■ TASK ITEM:
Only one stretch of the data below is wanted: the lines from the one with "Our 6 golden tips (405, 2114)" through the one with "General conditions (407, 2339)", repeated exactly.

■ EXERCISE MATERIALS:
++++++++++

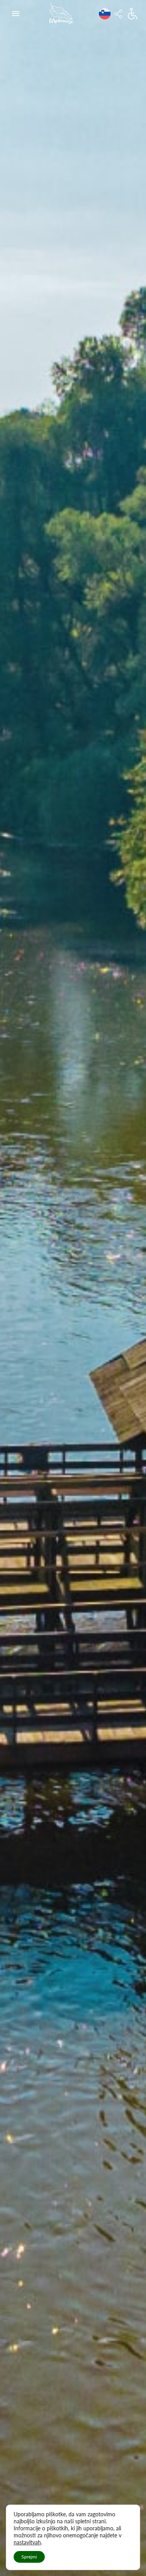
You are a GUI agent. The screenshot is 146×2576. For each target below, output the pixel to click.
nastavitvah (27, 2542)
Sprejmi (29, 2557)
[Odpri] (15, 13)
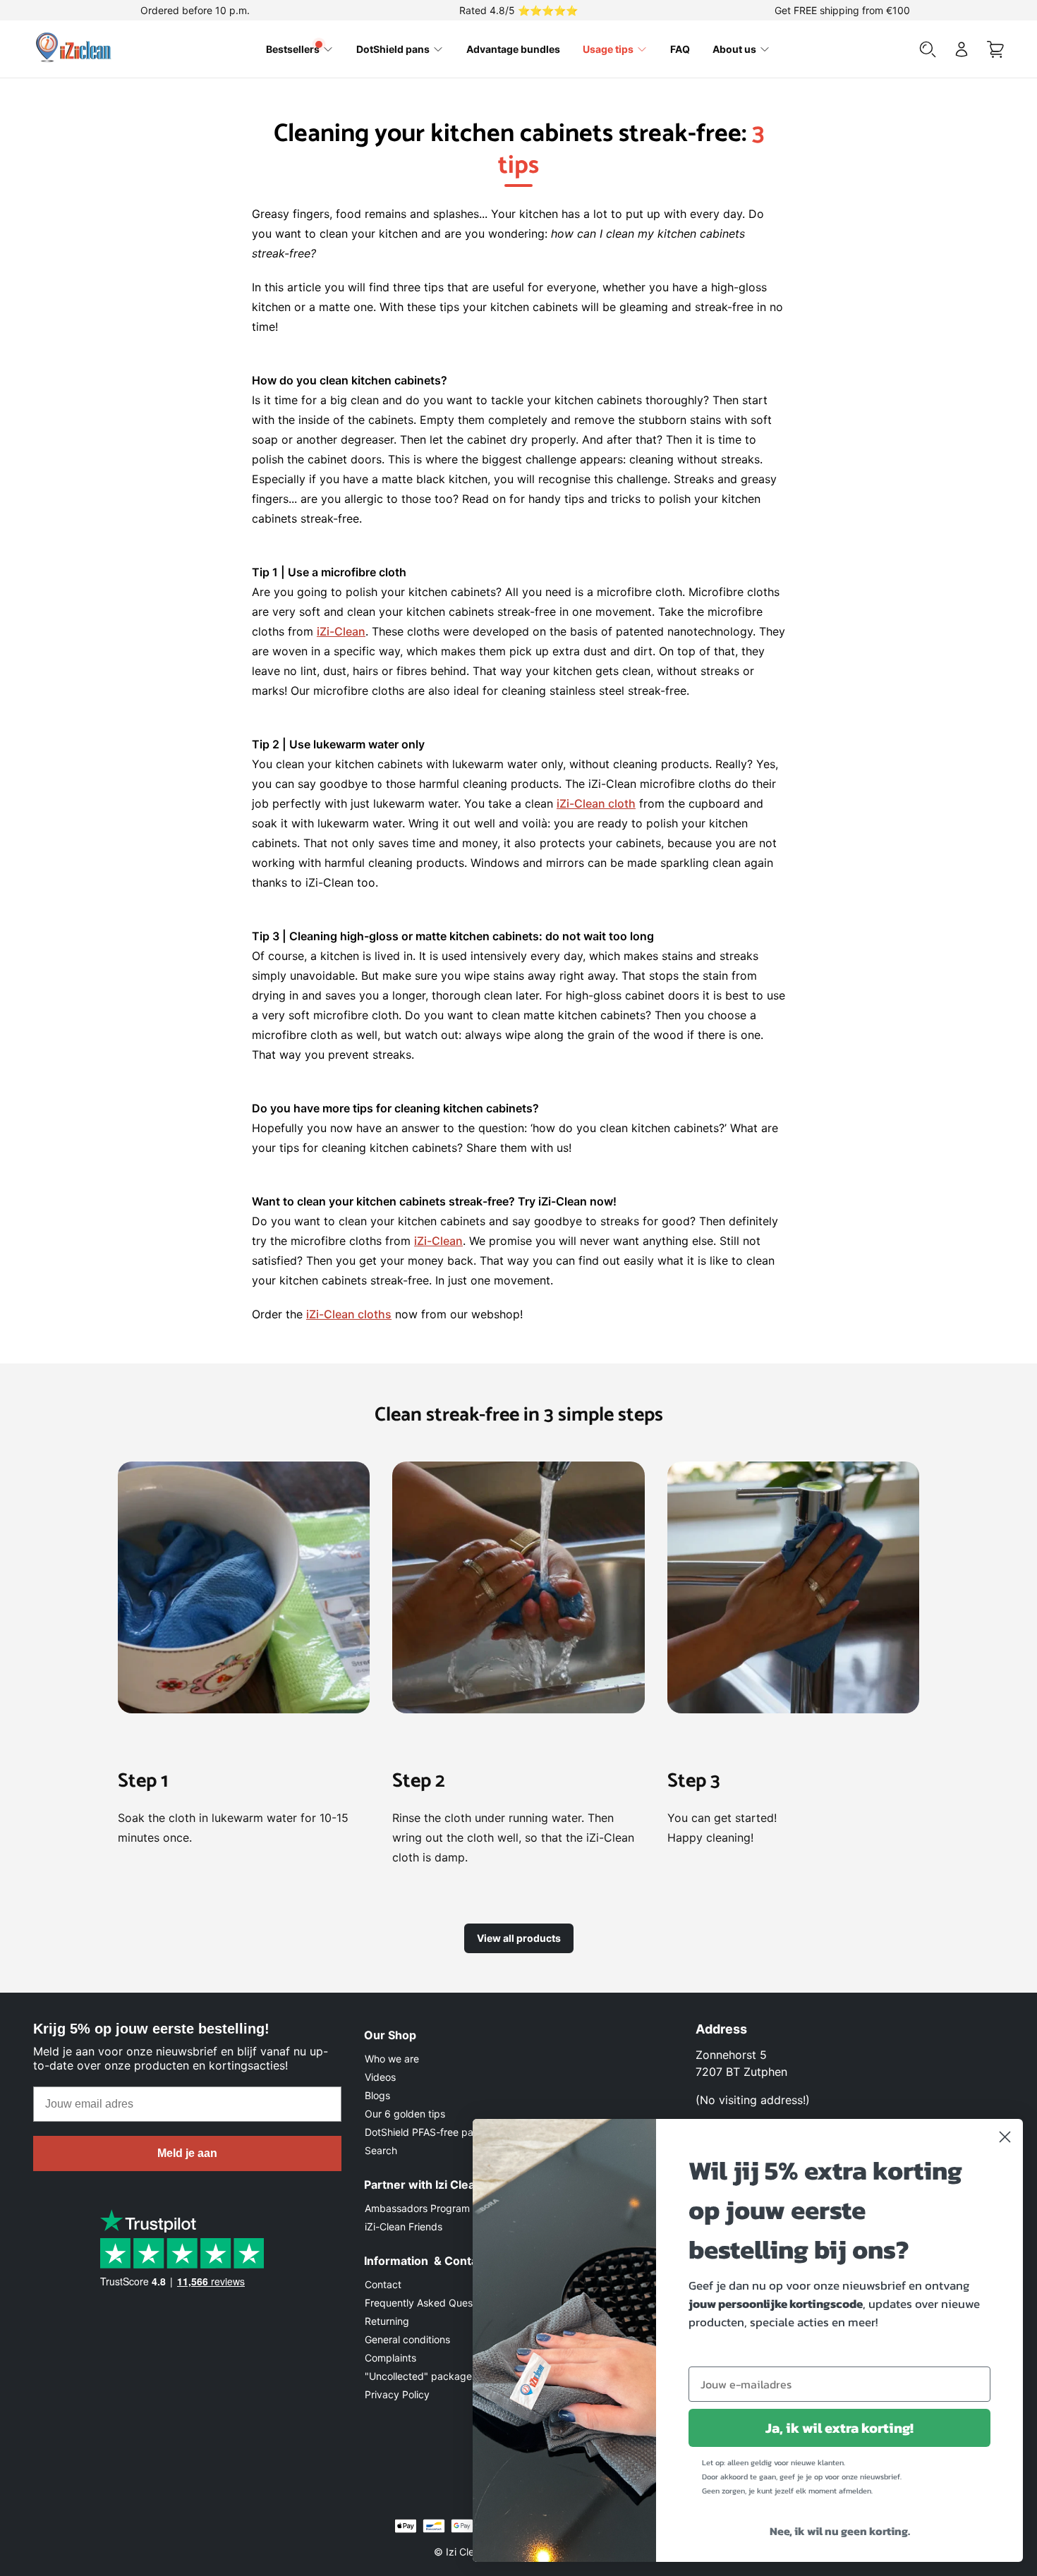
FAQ (680, 49)
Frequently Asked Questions (430, 2303)
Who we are (392, 2059)
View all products (519, 1938)
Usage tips (608, 49)
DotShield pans (393, 49)
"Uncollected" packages (421, 2376)
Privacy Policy (397, 2394)
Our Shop (390, 2035)
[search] (928, 49)
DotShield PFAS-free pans (424, 2132)
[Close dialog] (1005, 2137)
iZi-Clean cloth (596, 803)
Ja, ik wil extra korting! (839, 2427)
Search (381, 2150)
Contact (383, 2284)
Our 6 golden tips (405, 2114)
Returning (387, 2321)
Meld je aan (187, 2153)
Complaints (390, 2358)
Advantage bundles (513, 49)
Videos (380, 2077)
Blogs (377, 2095)
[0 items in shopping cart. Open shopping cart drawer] (995, 49)
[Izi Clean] (75, 49)
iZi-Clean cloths (349, 1314)
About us (734, 49)
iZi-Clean (341, 631)
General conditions (407, 2339)
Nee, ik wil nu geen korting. (840, 2530)
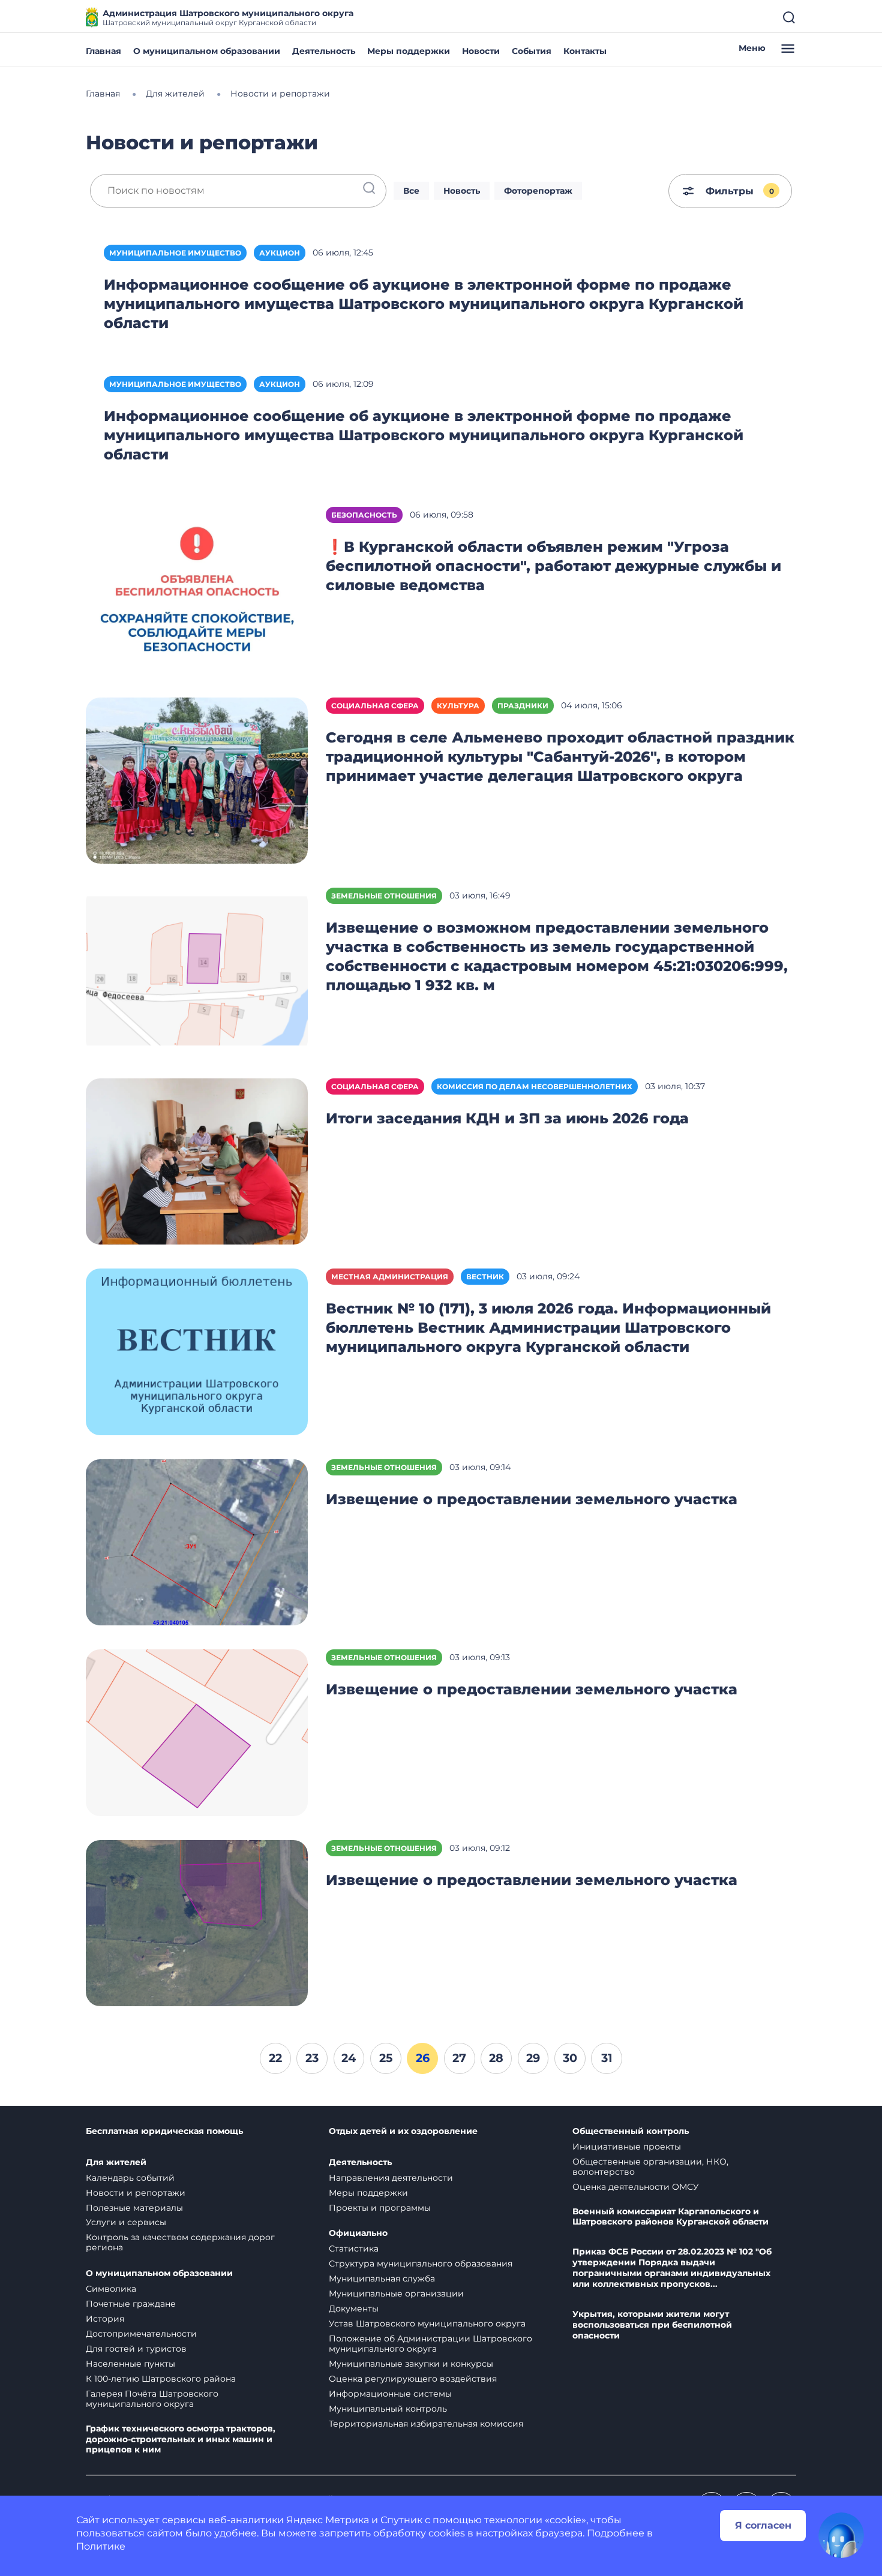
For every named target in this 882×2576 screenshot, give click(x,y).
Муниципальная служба (382, 2278)
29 (533, 2058)
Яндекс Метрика (327, 2520)
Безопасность (364, 514)
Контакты (585, 51)
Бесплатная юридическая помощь (164, 2131)
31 (607, 2058)
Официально (358, 2233)
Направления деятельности (391, 2177)
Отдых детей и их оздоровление (403, 2131)
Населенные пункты (130, 2363)
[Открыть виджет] (841, 2535)
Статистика (354, 2248)
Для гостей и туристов (136, 2348)
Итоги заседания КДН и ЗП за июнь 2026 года (507, 1118)
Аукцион (279, 252)
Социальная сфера (375, 705)
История (105, 2318)
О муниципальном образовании (206, 51)
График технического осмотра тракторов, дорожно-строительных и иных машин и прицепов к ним (180, 2439)
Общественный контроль (630, 2131)
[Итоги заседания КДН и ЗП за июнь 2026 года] (197, 1161)
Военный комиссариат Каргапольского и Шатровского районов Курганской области (670, 2217)
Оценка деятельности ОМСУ (635, 2186)
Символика (111, 2288)
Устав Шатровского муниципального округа (427, 2323)
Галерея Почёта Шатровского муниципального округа (152, 2398)
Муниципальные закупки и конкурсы (411, 2363)
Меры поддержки (408, 51)
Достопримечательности (141, 2333)
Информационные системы (390, 2393)
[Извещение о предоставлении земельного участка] (197, 1541)
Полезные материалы (134, 2207)
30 (570, 2058)
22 (275, 2058)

++++++++++

■ OUTPUT BELOW:
Our 6 golden tips (405, 2114)
Returning (387, 2321)
Meld je aan (187, 2153)
Complaints (390, 2358)
Advantage bundles (513, 49)
Videos (380, 2077)
Blogs (377, 2095)
[0 items in shopping cart. Open shopping cart drawer] (995, 49)
[Izi Clean] (75, 49)
iZi-Clean cloths (349, 1314)
About us (734, 49)
iZi-Clean (341, 631)
General conditions (407, 2339)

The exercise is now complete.